A couple of years ago, me and my buds be sitting way down on the far end of the bench on the jv basketball team. Sitting there deliberately ‘cause we good players and all, and thinking “yeah coach, we down here, you caint see us, but we down here. And at just what point in losing this game do y’think yer gonna finally put us in so’s we can play, huh.”

Kyle, he’s sitting there next to the coach, right beside him. Always talking to him about the game. So of course he gets to go in, while we sit there and watch and curse. Used to always make fun of him for that. Even had a routine about it and all, and people got a kick out of it. Then in some intramural-type pick up game, I get to play against him. And you know I gotta prove a point right; make a statement.

We get the opening tip, ball comes to me and I go in for a layup. Cool, except the little rascal blocks my shot. Blocks my goddamned layup, mind you. Son of a bitch, that aint cool. Then even turns the table. Gots ball goin in for layup, I block his shot; but no. He holds ball at arm’s length, flips with fingers over and around my outstretched arm. Shot go in, goddamn. Kid got game. My point wholly totally not made. But at least now I got some respect for him as a player.
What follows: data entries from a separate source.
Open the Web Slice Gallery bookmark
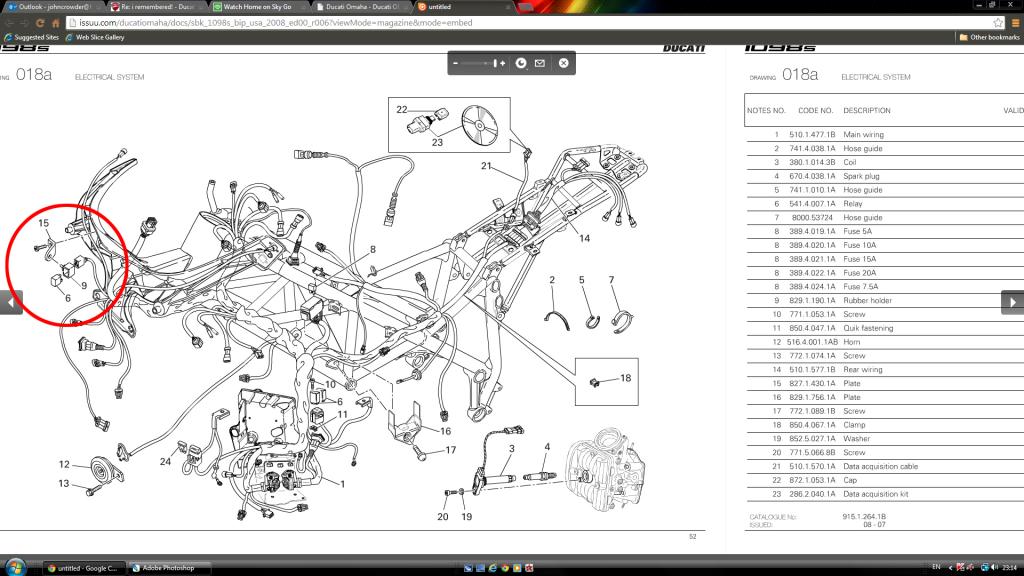(100, 36)

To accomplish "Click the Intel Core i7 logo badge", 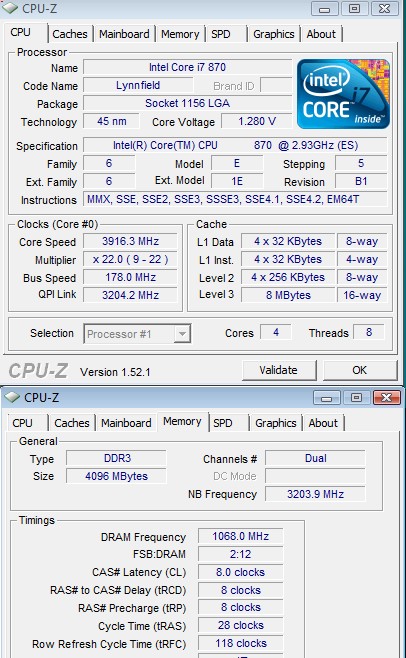I will (343, 94).
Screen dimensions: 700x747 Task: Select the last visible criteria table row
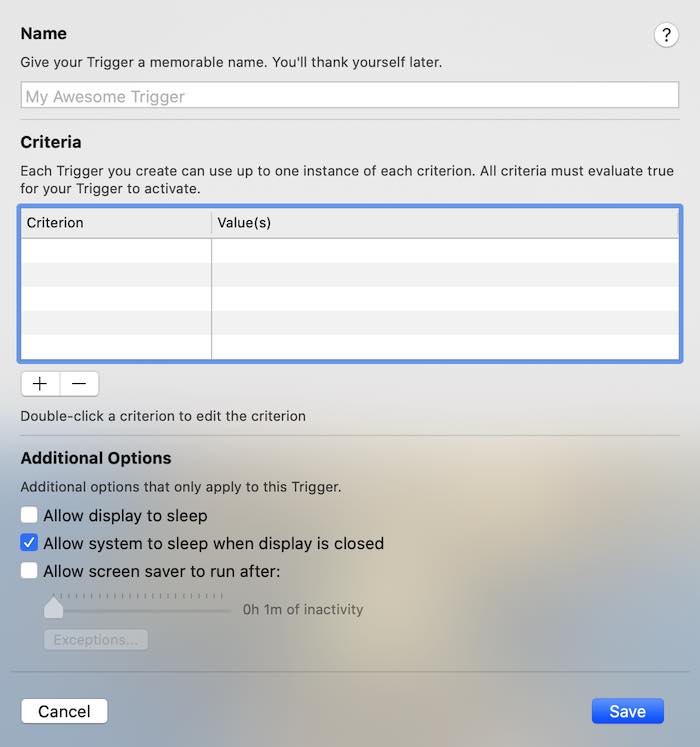pyautogui.click(x=350, y=346)

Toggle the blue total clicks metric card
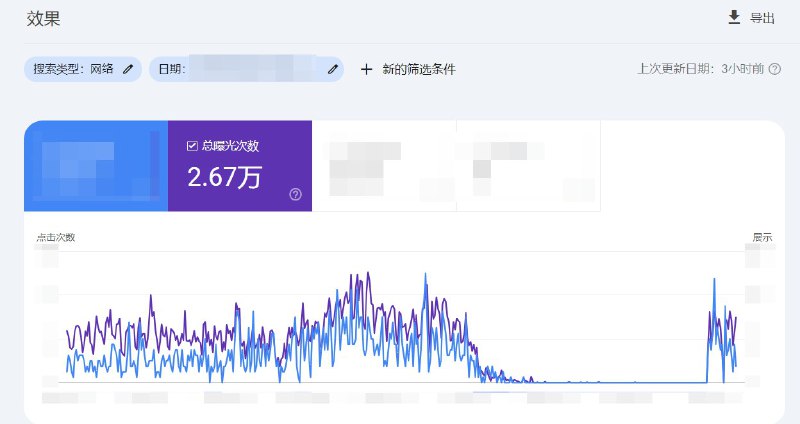click(x=96, y=166)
And even then still missing the point. The point would be, he wants to play. That’s pretty much what he’s doing going out for basketball in the first place, duh. So he does whatever be needed to get to that goal. Cool, okay, the anti-effort thing aint as efficacious. Why didn’t I think of that.

I mean, like last year in football, if we way ahead or got a lead they aint gonna catch, you put the backup guys in, late in the game. And I be still in there too, being only a junior then. So when new guy linebacker waiting to see what runner gonna do, I push him in the back. Like get in there and hit the boy, son, that’s what we do out here. Aggression. Like I said, a one-trick pony. Can only do this one thing.

But really, is all the same. Applies to everything. Like I’d a put three entire roles a tape on my knee just to play football. Even stop and add more in front of the pep club bleachers, just so’s they’d know. But what would I ever do to meet Kyle’s little sister, huh. You see, there’s a point to all this shit and it aint about luck. Them kids, you can learn stuff from ‘em if you pay attention.